» **Your task**:
Scan the records below for the line containing "Privacy policy (147, 1668)" and the line containing "Continue shopping (180, 313)". Copy both, plus every line between, exactly.

(Stored items)
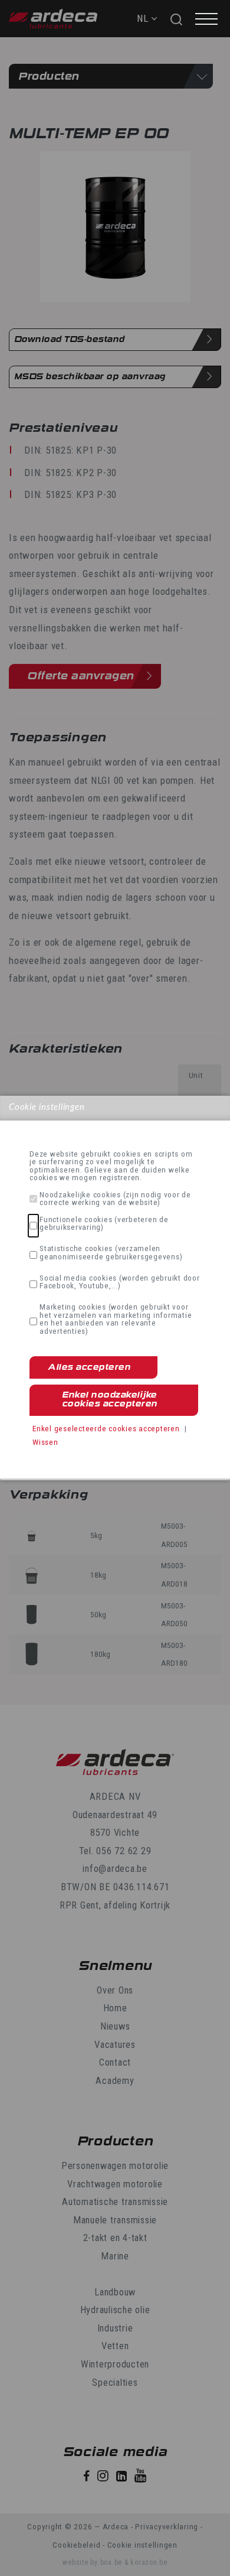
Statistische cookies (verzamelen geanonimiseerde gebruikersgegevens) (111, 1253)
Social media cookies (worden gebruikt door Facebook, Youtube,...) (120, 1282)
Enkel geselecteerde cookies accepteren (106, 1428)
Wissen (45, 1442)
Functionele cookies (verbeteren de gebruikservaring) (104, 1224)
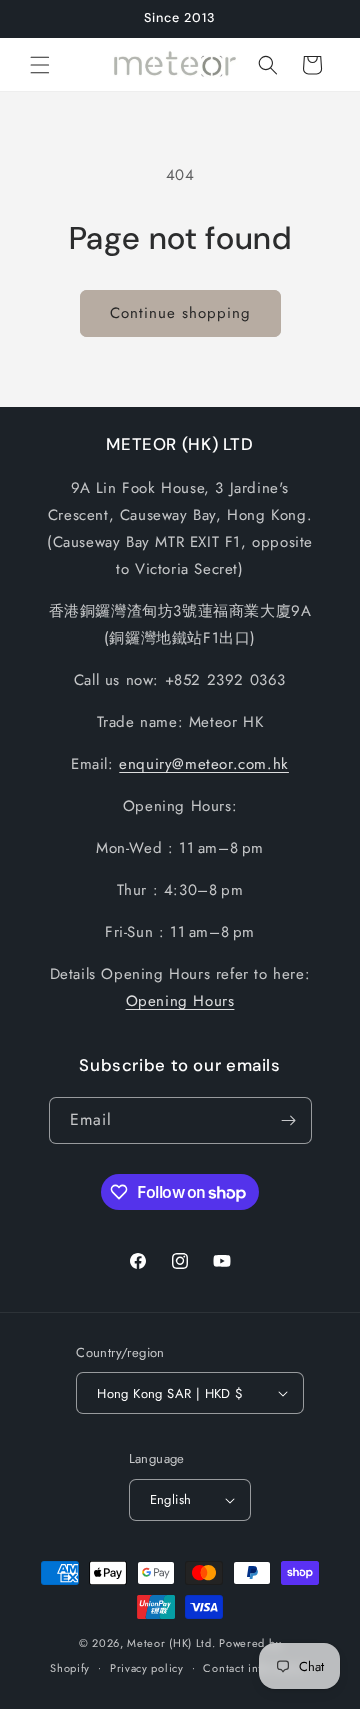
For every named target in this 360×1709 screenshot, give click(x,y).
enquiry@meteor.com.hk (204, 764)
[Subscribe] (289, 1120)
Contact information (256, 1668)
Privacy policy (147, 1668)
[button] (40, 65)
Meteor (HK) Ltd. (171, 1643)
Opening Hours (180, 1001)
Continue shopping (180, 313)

--

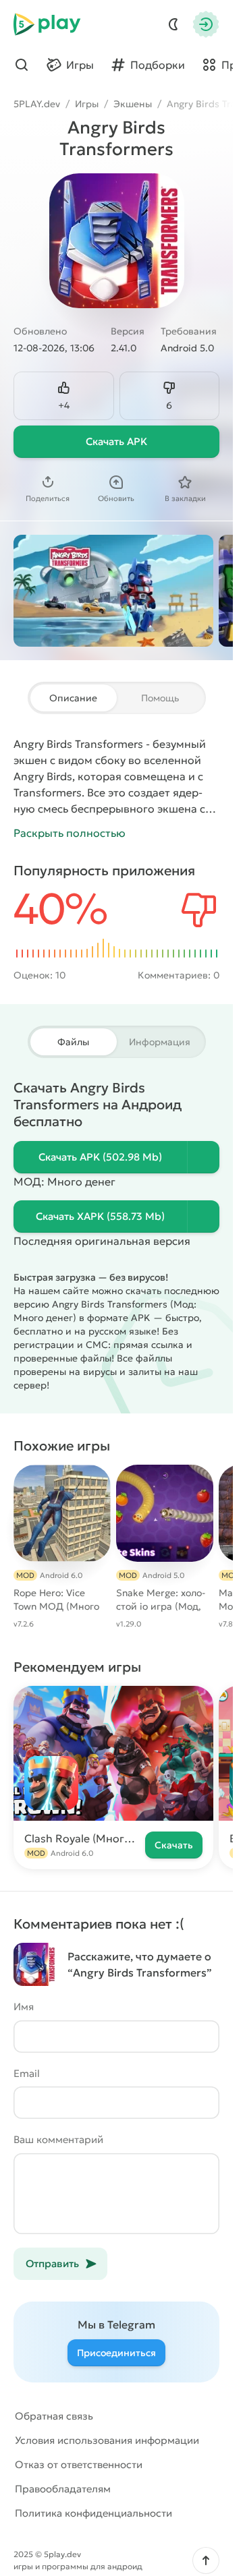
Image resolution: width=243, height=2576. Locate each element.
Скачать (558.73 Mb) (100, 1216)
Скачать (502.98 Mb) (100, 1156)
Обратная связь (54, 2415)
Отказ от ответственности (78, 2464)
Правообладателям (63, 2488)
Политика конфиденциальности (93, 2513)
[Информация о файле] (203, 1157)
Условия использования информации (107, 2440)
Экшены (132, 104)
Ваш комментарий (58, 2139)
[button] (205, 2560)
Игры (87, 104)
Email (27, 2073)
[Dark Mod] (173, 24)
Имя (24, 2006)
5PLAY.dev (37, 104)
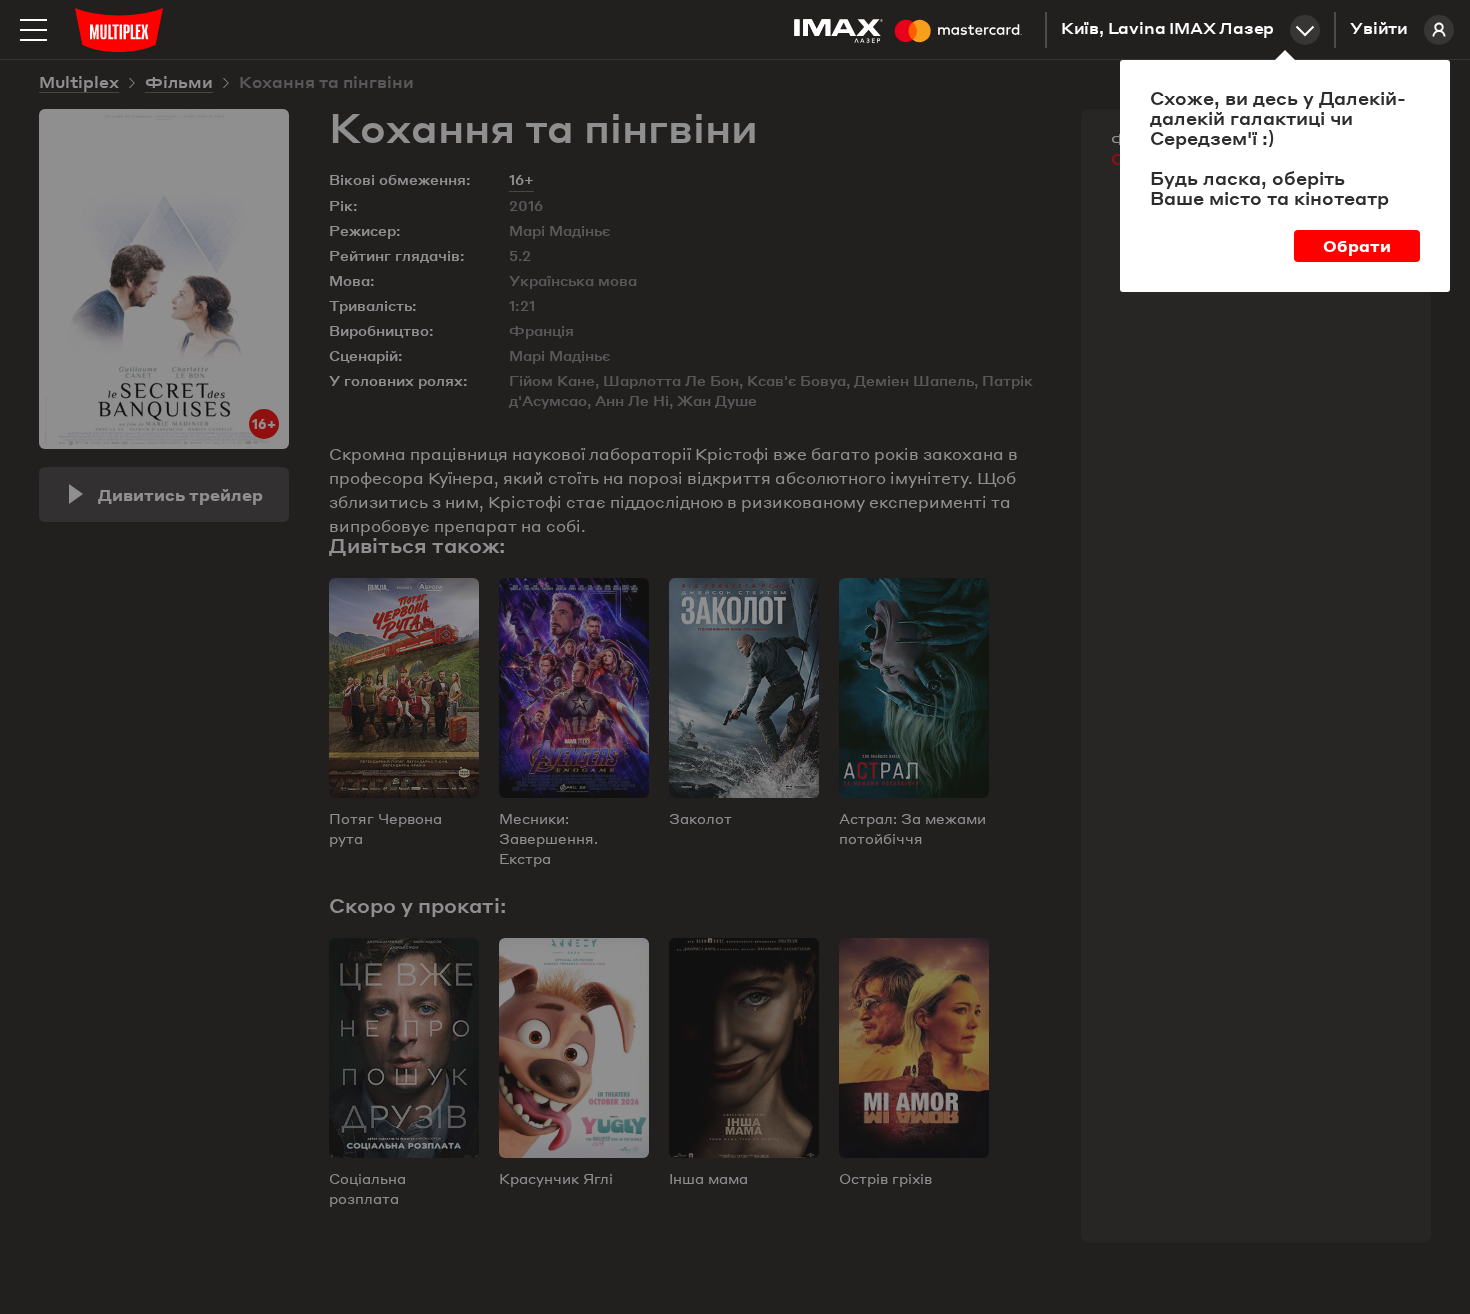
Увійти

* * *

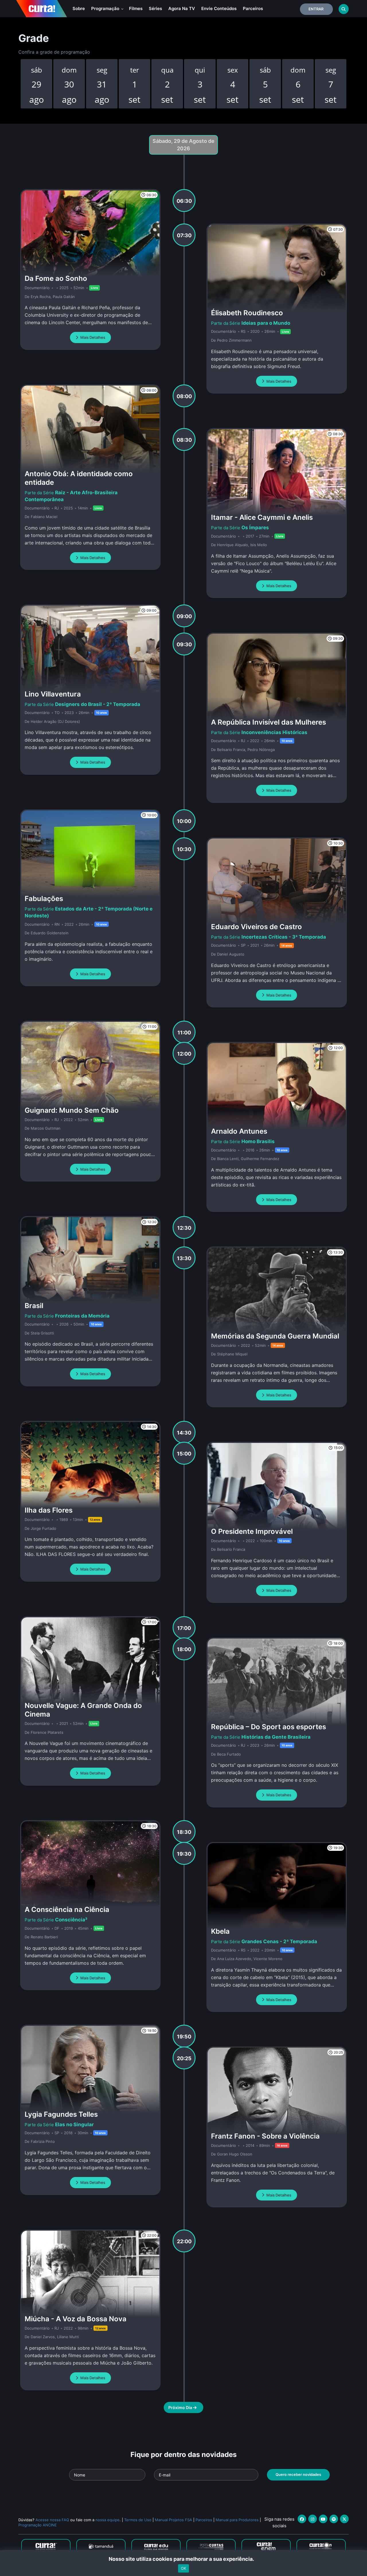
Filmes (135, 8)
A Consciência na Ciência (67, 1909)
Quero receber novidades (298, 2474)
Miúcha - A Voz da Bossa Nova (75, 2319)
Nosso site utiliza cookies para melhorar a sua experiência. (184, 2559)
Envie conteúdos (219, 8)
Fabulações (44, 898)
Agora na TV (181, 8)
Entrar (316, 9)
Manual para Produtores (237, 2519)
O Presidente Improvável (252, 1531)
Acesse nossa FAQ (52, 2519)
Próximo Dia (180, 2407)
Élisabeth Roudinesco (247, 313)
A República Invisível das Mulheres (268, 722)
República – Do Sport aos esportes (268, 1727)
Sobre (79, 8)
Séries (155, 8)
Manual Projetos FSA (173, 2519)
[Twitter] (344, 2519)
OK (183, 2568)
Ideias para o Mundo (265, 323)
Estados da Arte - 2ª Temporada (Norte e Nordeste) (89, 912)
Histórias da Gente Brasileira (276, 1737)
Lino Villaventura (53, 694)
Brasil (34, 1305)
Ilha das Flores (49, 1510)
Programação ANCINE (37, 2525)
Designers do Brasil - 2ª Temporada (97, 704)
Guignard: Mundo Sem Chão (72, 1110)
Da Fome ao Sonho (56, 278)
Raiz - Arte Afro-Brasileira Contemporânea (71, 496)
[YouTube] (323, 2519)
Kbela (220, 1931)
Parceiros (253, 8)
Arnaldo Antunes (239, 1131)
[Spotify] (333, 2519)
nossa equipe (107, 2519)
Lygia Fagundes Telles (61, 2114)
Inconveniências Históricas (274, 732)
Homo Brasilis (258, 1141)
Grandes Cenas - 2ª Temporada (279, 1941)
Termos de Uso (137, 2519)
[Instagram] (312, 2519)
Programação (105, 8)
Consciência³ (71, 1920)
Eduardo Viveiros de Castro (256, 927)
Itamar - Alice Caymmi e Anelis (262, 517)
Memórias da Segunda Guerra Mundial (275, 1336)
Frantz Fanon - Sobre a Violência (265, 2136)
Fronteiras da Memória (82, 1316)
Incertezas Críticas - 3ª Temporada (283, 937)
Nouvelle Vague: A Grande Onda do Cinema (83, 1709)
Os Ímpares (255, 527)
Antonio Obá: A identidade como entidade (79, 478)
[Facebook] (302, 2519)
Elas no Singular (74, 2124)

» **Written reply**:
Privacy policy (147, 1668)
[button] (40, 65)
Meteor (HK) Ltd. (171, 1643)
Opening Hours (180, 1001)
Continue shopping (180, 313)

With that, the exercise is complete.